Extracted entries:
————
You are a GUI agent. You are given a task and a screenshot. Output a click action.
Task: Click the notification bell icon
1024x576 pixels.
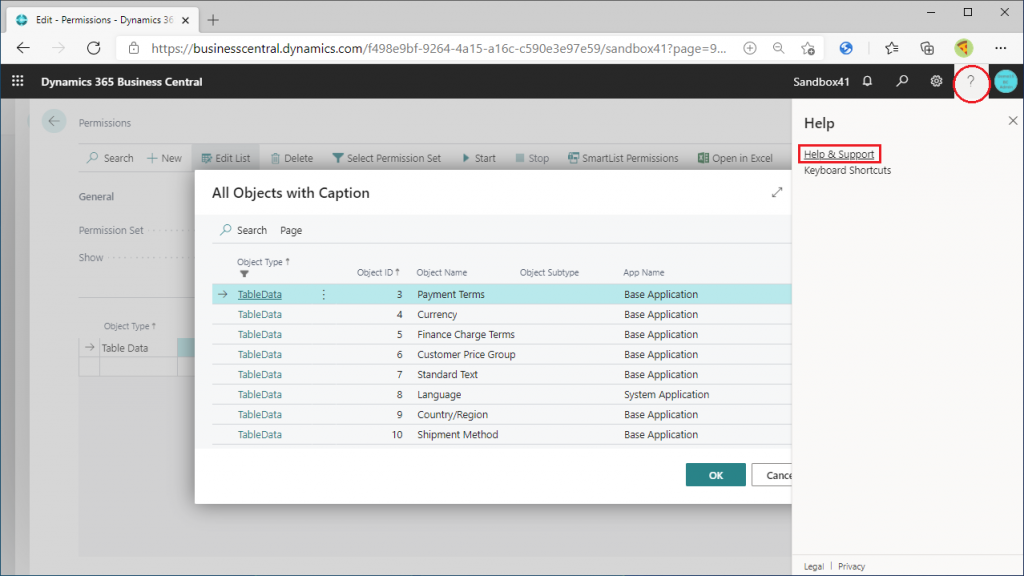[867, 81]
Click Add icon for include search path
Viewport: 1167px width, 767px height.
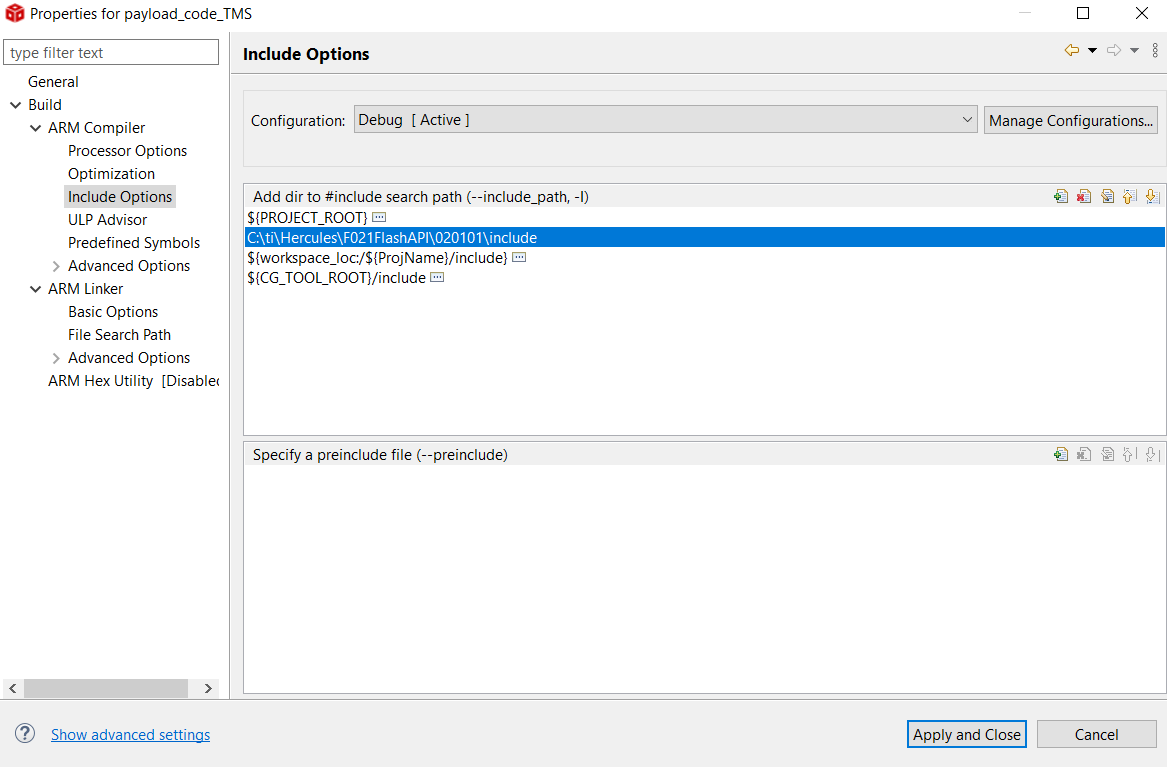point(1061,197)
————
What you should do: Say the number of lines in the material above that contain the word "icon", and nothing else.

Exercise output: 2